Mebane is not a defensive tackle who gets a lot of attention because his numbers will never stand out. His responsibility is to eat up space on Seattle's defensive line and create havoc in the run game. The more blockers Mebane can occupy, the easier for linebackers Bobby Wagner, K.J. Wright, Malcolm Smith and Bruce Irvin to come in and clean up the play. On passing downs, Mebane gives way to Michael Bennett, who led Seattle with 8½ sacks in the regular season, and Clinton McDonald.
Mebane finished the regular season with 45 tackles and zero sacks. But he was a big reason Seattle's run defense improved during the second half of the season. Mebane's performance was good enough that he received one All-Pro vote. But ask him and Mebane didn't see anything special about his season.
"I don't know. I don't think it was," Mebane said. "I couldn't tell you."

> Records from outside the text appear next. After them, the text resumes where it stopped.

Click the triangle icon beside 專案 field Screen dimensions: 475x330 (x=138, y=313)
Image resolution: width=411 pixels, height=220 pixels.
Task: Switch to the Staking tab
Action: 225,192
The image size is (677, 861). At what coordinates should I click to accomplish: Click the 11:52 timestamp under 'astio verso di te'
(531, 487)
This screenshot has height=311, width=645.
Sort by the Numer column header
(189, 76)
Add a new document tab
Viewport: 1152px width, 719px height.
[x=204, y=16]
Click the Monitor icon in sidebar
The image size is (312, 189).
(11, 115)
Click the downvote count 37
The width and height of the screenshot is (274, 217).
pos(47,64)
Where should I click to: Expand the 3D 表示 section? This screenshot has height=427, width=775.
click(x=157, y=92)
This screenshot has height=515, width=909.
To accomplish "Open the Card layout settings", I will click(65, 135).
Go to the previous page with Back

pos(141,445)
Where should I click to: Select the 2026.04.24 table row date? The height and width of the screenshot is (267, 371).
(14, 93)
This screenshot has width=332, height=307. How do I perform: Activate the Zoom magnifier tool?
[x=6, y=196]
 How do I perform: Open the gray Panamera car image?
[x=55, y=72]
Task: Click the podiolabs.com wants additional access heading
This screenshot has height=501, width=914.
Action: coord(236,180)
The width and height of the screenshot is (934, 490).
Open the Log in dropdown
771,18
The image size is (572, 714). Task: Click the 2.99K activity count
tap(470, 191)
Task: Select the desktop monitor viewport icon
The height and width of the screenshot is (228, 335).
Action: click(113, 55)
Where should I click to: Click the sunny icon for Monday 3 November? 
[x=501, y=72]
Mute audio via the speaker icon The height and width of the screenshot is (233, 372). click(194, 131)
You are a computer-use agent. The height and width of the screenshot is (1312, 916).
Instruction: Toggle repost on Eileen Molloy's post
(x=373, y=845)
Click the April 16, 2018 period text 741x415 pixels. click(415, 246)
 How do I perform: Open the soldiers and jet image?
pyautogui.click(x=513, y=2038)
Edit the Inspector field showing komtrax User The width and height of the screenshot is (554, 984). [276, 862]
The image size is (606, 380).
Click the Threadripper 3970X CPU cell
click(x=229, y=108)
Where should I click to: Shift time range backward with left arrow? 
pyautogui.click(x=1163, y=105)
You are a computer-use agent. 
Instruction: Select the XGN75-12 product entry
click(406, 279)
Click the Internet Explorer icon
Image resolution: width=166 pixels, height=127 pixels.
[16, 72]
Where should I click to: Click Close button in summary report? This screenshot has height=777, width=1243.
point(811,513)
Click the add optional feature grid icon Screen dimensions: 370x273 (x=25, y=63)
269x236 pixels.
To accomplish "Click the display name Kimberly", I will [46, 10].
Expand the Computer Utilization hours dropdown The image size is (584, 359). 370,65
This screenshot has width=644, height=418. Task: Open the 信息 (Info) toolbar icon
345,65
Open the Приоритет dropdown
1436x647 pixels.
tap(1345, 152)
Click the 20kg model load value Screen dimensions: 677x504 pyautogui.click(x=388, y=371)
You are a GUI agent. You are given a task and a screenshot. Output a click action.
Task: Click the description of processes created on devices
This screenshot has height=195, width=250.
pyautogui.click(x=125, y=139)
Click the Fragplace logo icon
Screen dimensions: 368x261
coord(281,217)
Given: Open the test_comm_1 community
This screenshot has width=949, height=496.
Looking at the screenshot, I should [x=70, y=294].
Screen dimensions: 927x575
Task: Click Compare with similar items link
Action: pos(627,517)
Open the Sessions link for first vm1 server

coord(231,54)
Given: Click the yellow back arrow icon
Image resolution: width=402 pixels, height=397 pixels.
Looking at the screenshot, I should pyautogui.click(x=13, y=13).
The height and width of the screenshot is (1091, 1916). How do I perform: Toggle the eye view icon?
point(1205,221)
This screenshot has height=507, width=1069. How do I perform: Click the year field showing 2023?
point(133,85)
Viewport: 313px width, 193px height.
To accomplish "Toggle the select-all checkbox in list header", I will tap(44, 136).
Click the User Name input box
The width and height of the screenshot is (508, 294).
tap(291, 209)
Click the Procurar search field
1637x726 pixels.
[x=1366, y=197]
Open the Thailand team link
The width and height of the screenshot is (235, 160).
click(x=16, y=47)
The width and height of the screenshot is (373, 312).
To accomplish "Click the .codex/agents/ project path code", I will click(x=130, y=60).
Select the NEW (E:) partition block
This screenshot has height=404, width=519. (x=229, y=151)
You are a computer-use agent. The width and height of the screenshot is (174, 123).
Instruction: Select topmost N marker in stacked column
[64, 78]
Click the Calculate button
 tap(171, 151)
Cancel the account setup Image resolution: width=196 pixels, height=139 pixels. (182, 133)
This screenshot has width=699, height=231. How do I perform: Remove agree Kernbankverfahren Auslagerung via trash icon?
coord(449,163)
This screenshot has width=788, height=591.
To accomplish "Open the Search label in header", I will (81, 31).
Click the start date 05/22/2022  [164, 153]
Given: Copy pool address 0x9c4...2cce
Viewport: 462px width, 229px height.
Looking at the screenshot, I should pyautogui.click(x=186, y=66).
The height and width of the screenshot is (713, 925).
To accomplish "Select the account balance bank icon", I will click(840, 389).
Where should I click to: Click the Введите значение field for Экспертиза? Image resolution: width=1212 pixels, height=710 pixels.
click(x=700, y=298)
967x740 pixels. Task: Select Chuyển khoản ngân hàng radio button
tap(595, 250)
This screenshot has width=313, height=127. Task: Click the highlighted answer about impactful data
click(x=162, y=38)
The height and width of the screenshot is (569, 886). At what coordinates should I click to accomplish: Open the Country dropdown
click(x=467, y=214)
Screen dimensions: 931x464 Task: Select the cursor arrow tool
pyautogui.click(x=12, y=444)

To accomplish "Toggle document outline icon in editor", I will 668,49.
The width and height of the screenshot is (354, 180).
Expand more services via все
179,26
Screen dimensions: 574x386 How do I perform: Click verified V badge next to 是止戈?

Last week, New Orleans had moderate success running against the Seahawks, but Mebane and his teammates know they'll have to be significantly better on Sunday against San Francisco. Since Jim Harbaugh arrived in 2011, the 49ers are 4-2 against Seattle. In the two losses, Seattle held San Francisco running back Frank Gore to less than 30 yards rushing in both games.
"He's a fantastic runner, he's got great sense, and he's got as good a sense in the line of scrimmage as anybody that's playing in the game," Carroll said. "If you make a mistake, he takes advantage of it."